**What the exercise asks**
Set down, unchanged, everything from the line containing "Image resolution: width=1456" down to the line containing "center [799, 65].", including both of those lines. Leave the pictures out.

-- Begin Task inputs --

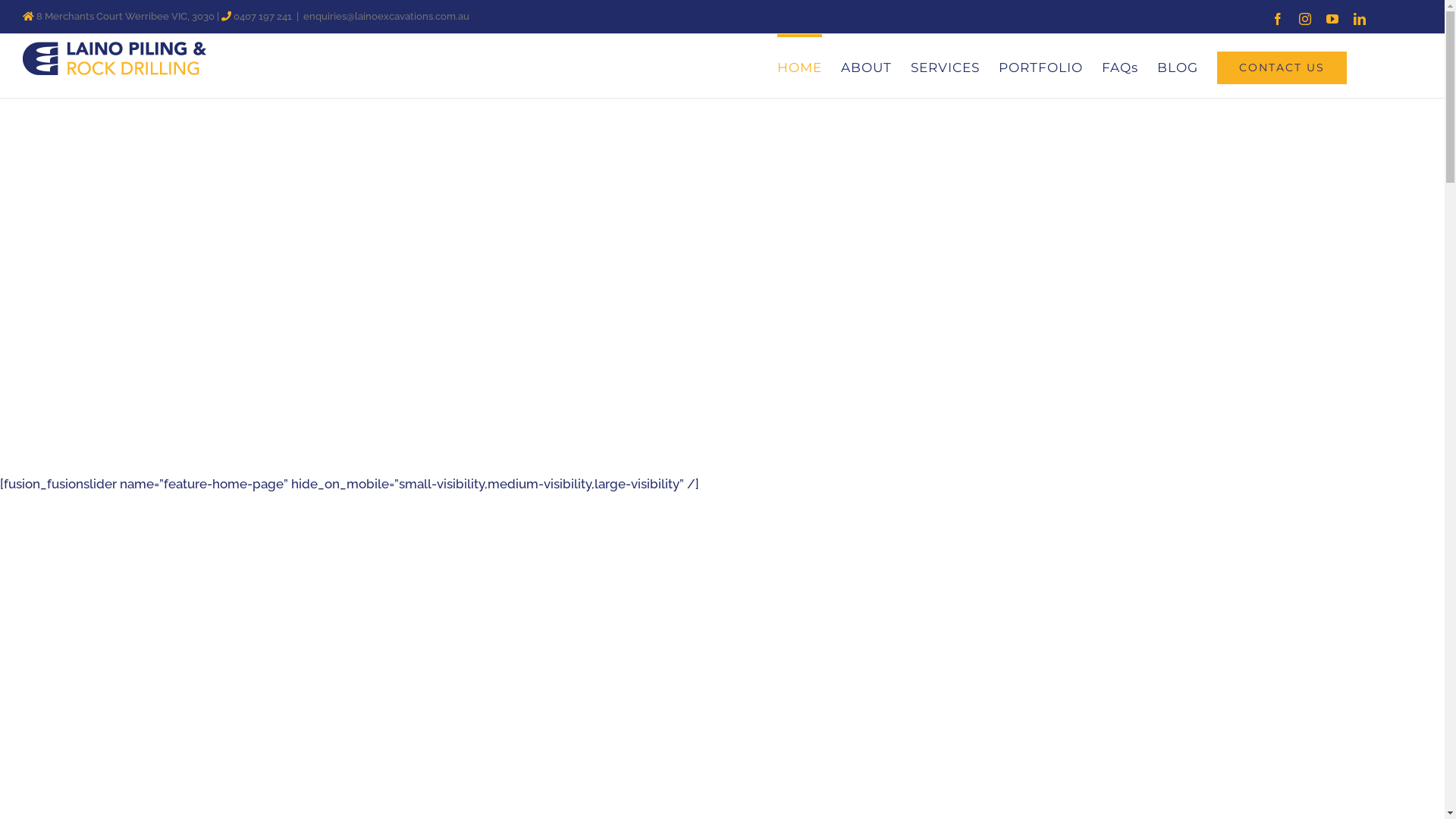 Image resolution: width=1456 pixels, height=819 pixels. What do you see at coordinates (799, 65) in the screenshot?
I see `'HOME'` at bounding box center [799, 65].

-- End Task inputs --
-- Begin Task inputs --

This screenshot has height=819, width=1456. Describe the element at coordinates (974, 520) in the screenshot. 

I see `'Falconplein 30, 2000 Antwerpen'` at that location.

-- End Task inputs --
-- Begin Task inputs --

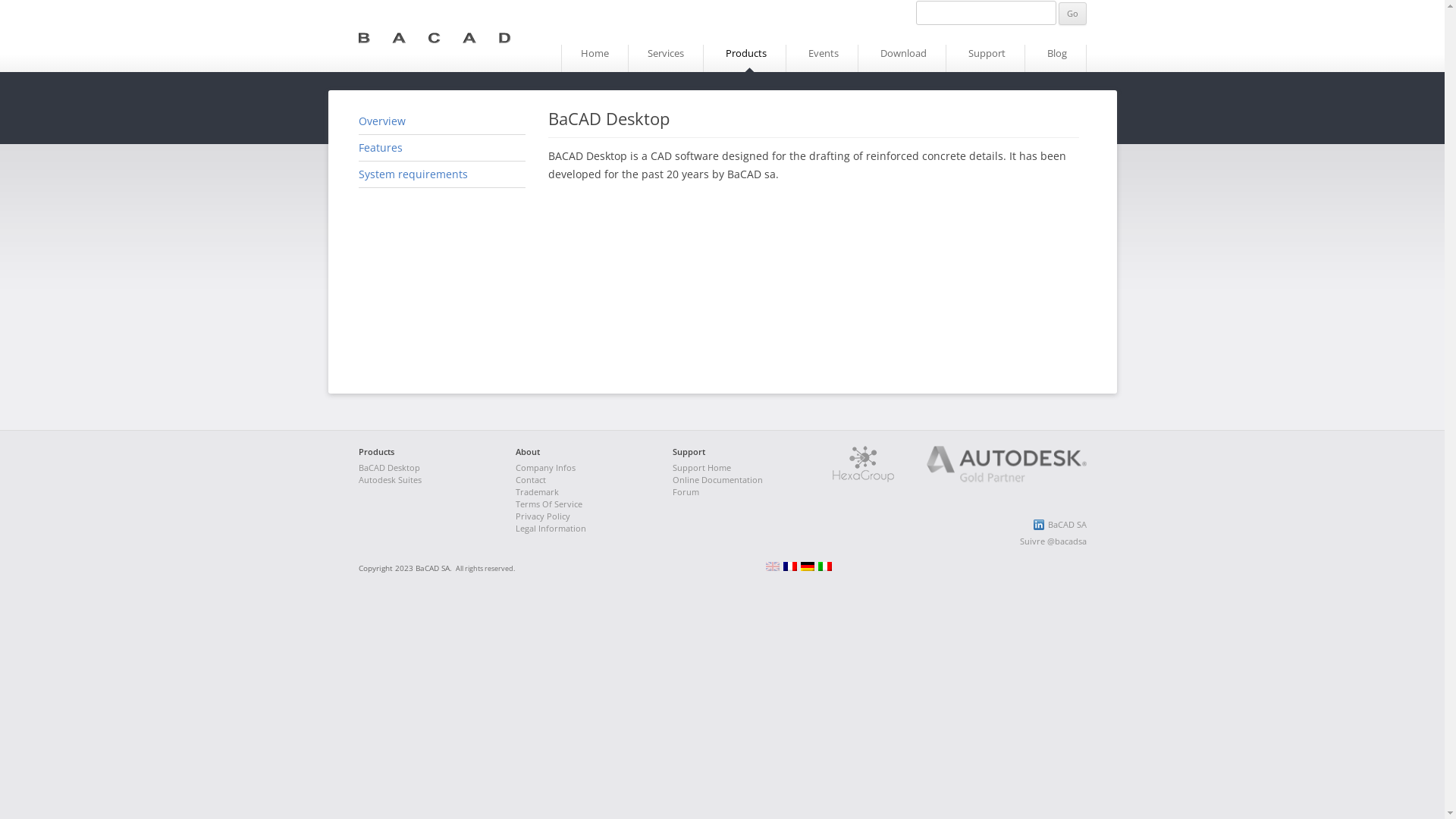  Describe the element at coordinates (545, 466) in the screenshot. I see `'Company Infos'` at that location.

-- End Task inputs --

**Result of the exercise**
 Image resolution: width=1456 pixels, height=819 pixels. What do you see at coordinates (799, 65) in the screenshot?
I see `'HOME'` at bounding box center [799, 65].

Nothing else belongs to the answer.